In fact, some parents may be surprised to know “the single most powerful causal influence on the religious lives of American teenagers and young adults is the religious lives of their parents. Not their peers, not the media, not their youth group leaders or clergy, and not their religious schoolteachers.” If you are a parent of a teen, you might be saying, “Oh, I know I lost most of my influence when they became teens” (and they may act as if that were true). But, in most cases, these cultural illusions are not supported by the facts. Your influence as parents on their religious beliefs, practices and values lasts for decades and, in many cases, a lifetime.

“A large body of accumulated research consistently shows that … the influence of parents in religiousness trumps every other influence, however much parents and children assume otherwise.”

I wish this column was 10 pages long so I could share more of this fascinating study that explains why this is true. But let me share one insight — how important it is for parents to talk to their children about matters of faith during the week.

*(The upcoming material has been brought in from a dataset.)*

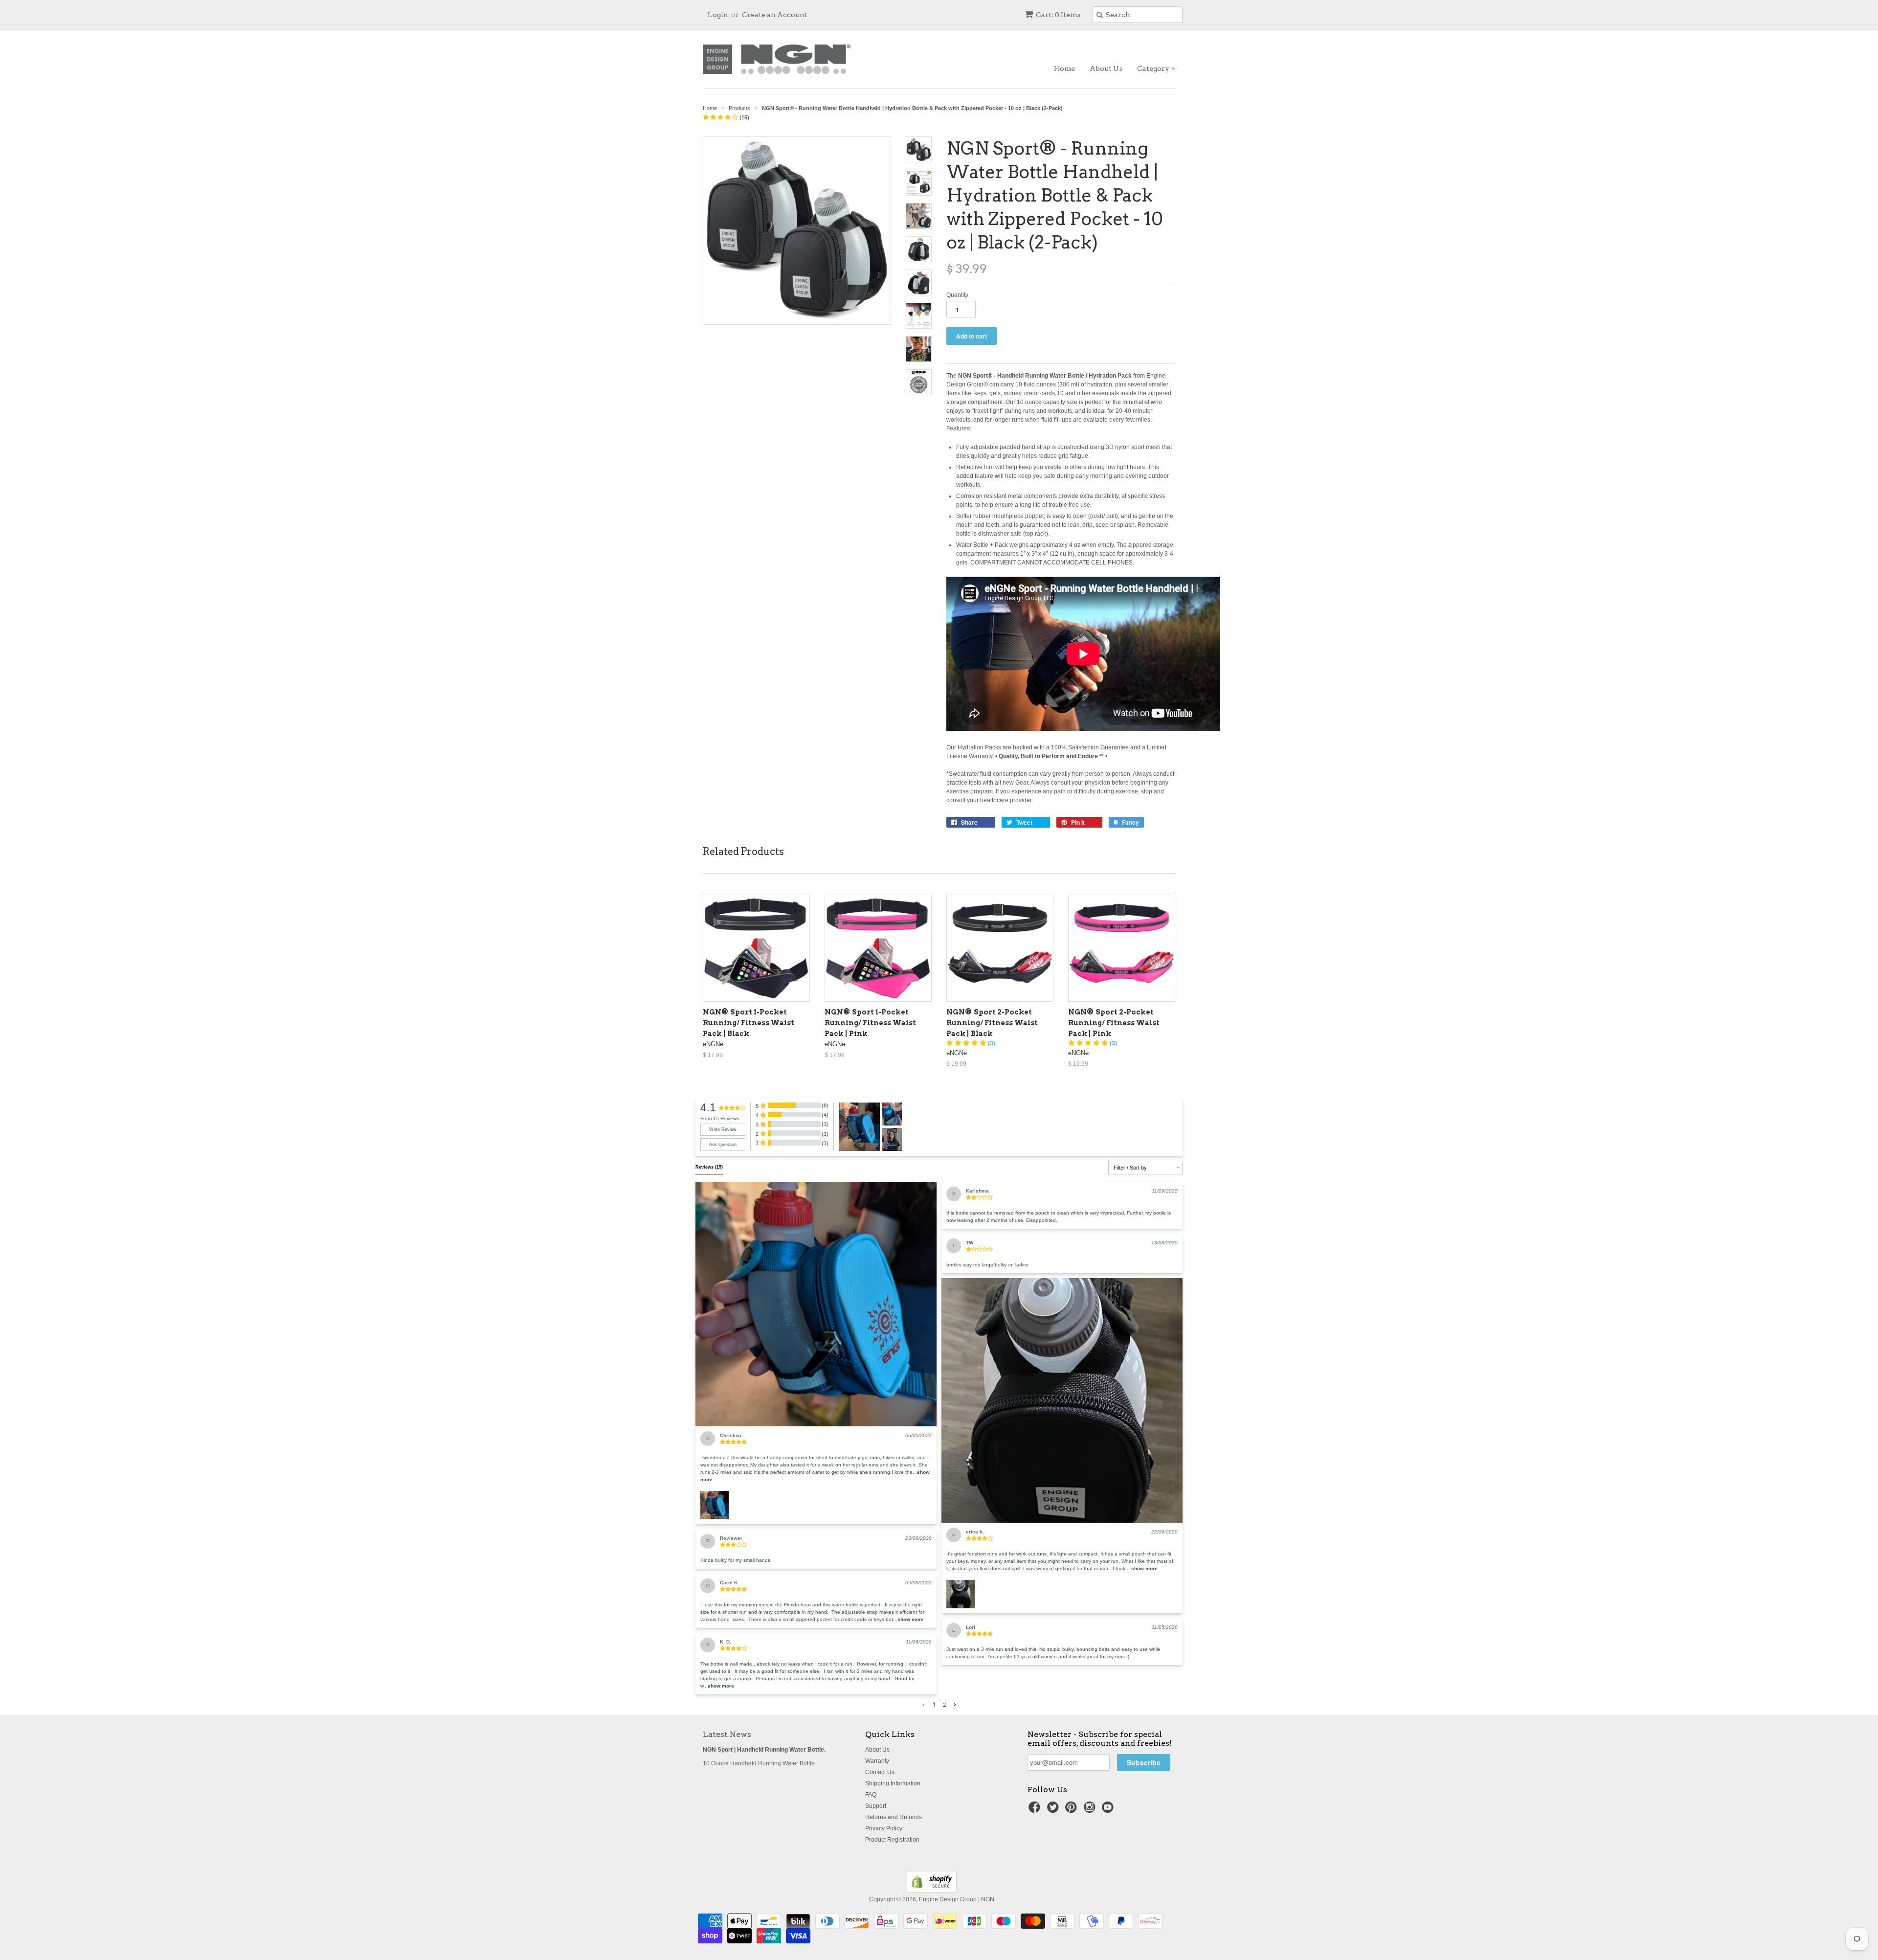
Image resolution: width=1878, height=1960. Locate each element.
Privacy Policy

When parents do this, children integrate the meaning of faith into the lived experience of life. “When parents talk naturally and substantially about religion and its place in life, throughout the week it effectively indicates to children that, in the mix of life’s many priorities and values, this stuff matters a lot. And that raises the stakes for children’s decisions about their own future religious commitments.”

As a grandparent, I look at this from a view on the balcony of the dancefloor of life. For you parents, who are dancing, I hope this gives you encouragement to know how important you are. If I could offer you two things you might consider in your parenting choices, they would be to remember you are the role model of faith and talking with your children about your faith has tremendous value.

Know that we — your Church, school, faith formation, catechists, teachers, pastor — are cheering you on and supporting you in any way we can. You are shining stars of love and faith to your children in the most important job you will ever have.